The difference between `3`, `5`, or `2` and `0` on the ASCII chart is exactly equal to the face value we typically think of when we see that numeric digit. Subtracting the `char '0'` from each, adding them together, and then adding a `'0'` back at the end will give us the char value that represent the char that would be the result of doing that simple math.

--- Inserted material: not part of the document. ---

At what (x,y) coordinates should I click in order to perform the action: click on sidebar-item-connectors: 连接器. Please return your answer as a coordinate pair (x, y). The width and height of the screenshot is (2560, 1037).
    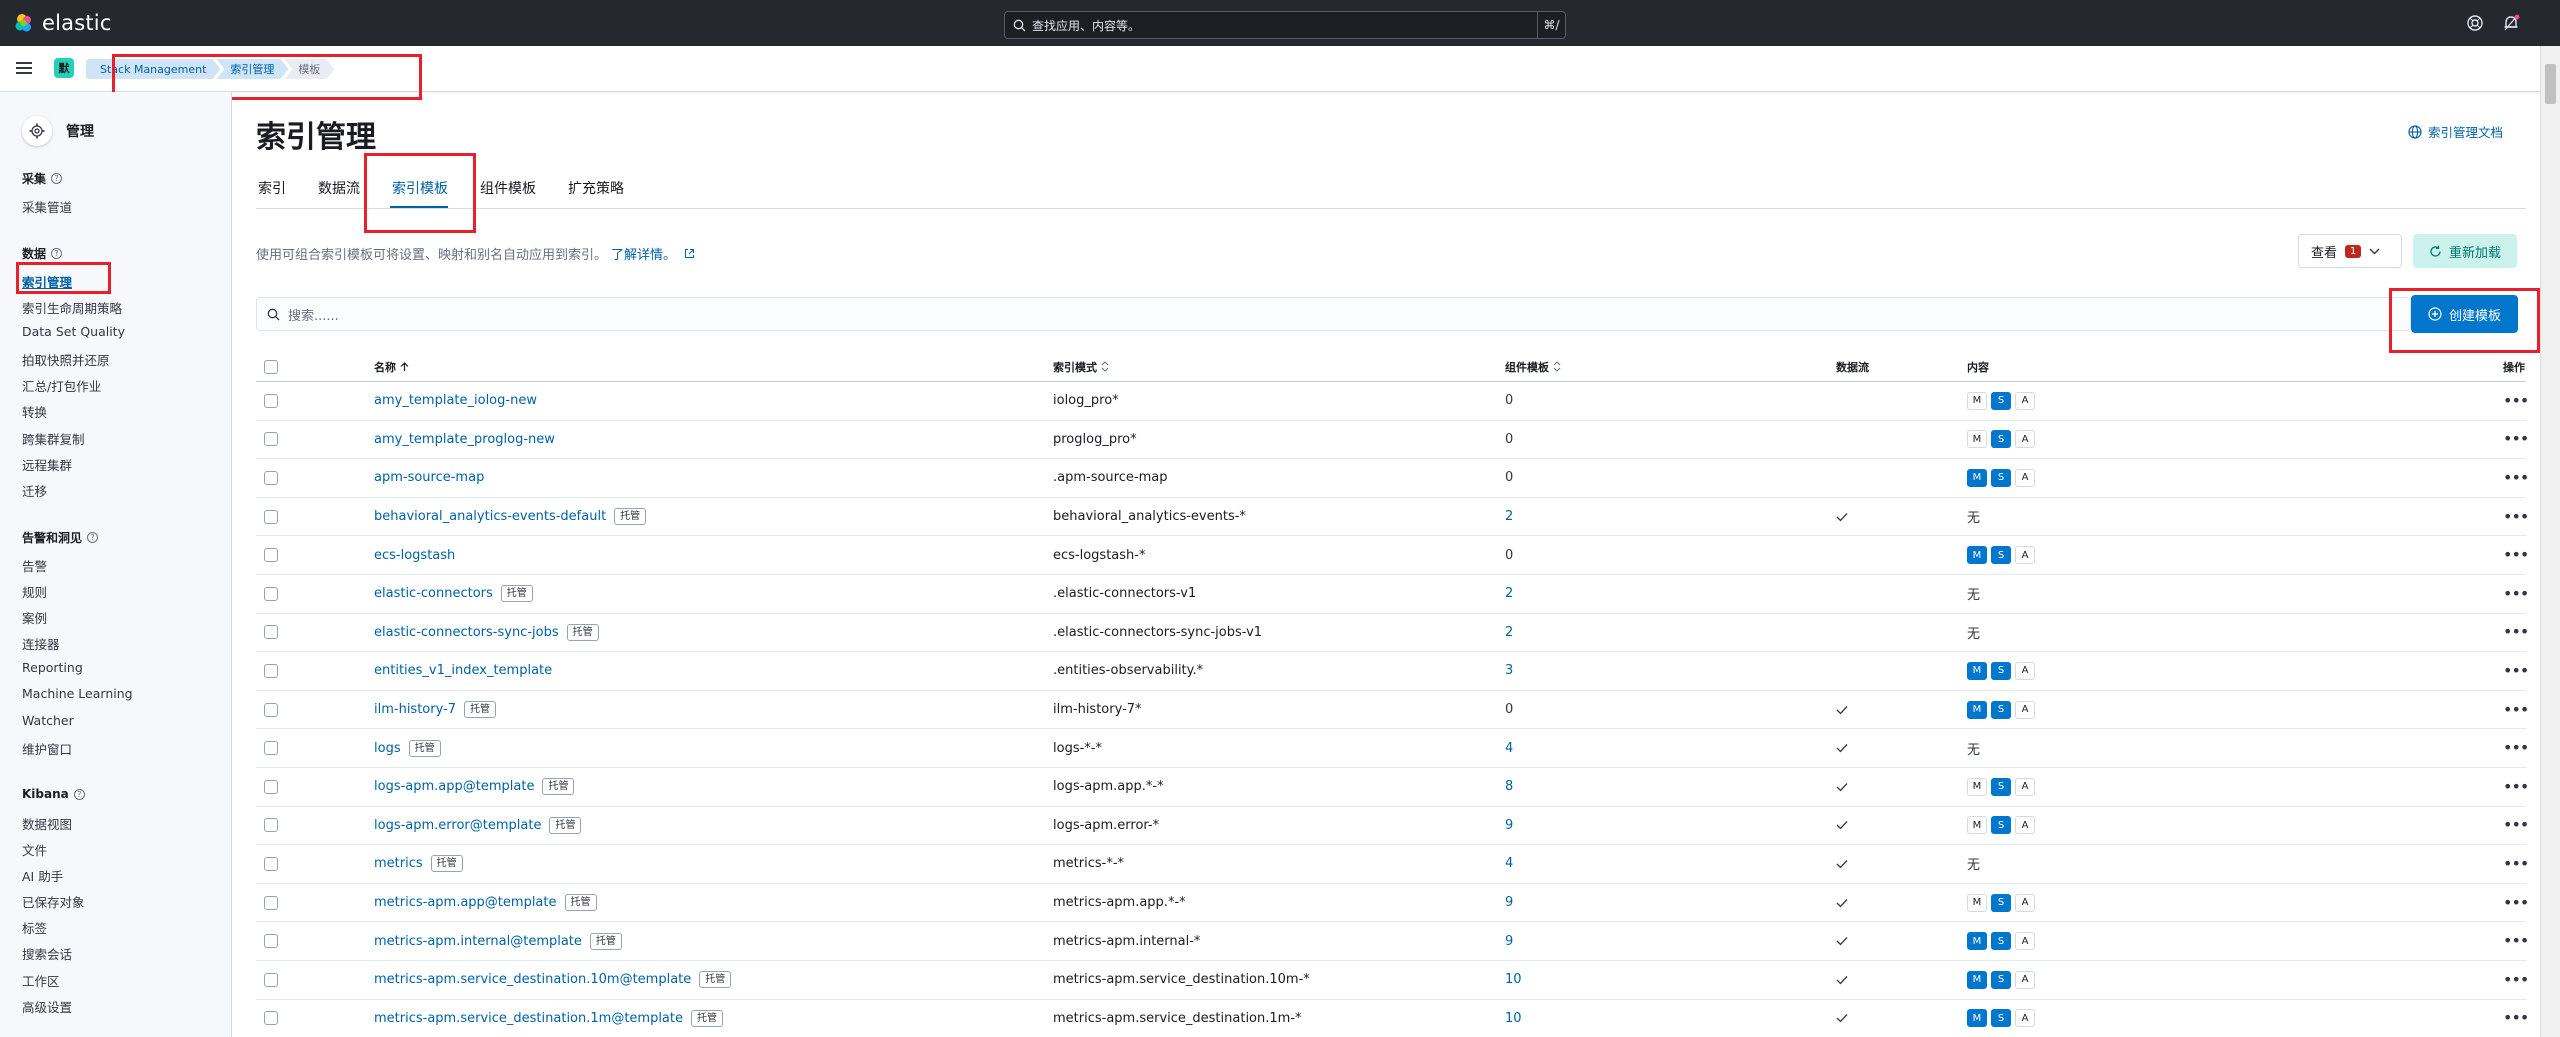
    Looking at the image, I should click on (41, 644).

The code snippet above emulates `3 + 5 - 2`, but in ASCII, it’s actually doing this:

``````((51 - 48) + (53 - 48) - (50 - 48)) + 48) = 54
``````

Because on the ASCII chart:

``````0 = 48
2 = 50
3 = 51
5 = 53
6 = 54
``````

In C the `+` and `-` operators apply integer promotion*1 to their arguments, thus the result of subtracting (or adding) two `char`s is an `int`*2.

From the C-Standard:

5.1.2.3 Program execution

[…]

10 EXAMPLE 2 In executing the fragment

``````char c1, c2;
/* ... */
c1 = c1 + c2;
``````

the ‘‘integer promotions’’ require that the abstract machine promote the value of each variable to `int` size and then add the two `int`s […]

Applying this to the OP’s implicitly given use case of

``````char c = 42;
... = c - `0`;
``````

This would be lead to the above being the same as:

``````... = (int) c - (int) `0`; /* The second cast is redundant, as per Jens' comment. */
^                ^
+------ int -----+
``````

*1: If the operators arguments have a lower rank than `int` they are promoted to an `int`.

*2: `char` has a lower rank than `int`.

There’s no change going on. `'0'` is an int in C. It is a fancy way to write `48` (assuming ASCII).

You can convince yourself of this fact by computing the size of `'0'`:

``````  printf ("sizeof '0'   is %zun", sizeof '0');
printf ("sizeof(char) is %zun", sizeof(char));
``````

which in the first line very likely prints 4 (or 2) but probably not 1 like in the second row (again: in C; it’s different for C++).

The numeric constant `0`, without any qualifications, has type `int`. The result of the binary subtraction operation on a `char` and an `int` also has type `int` due to the usual type promotion process.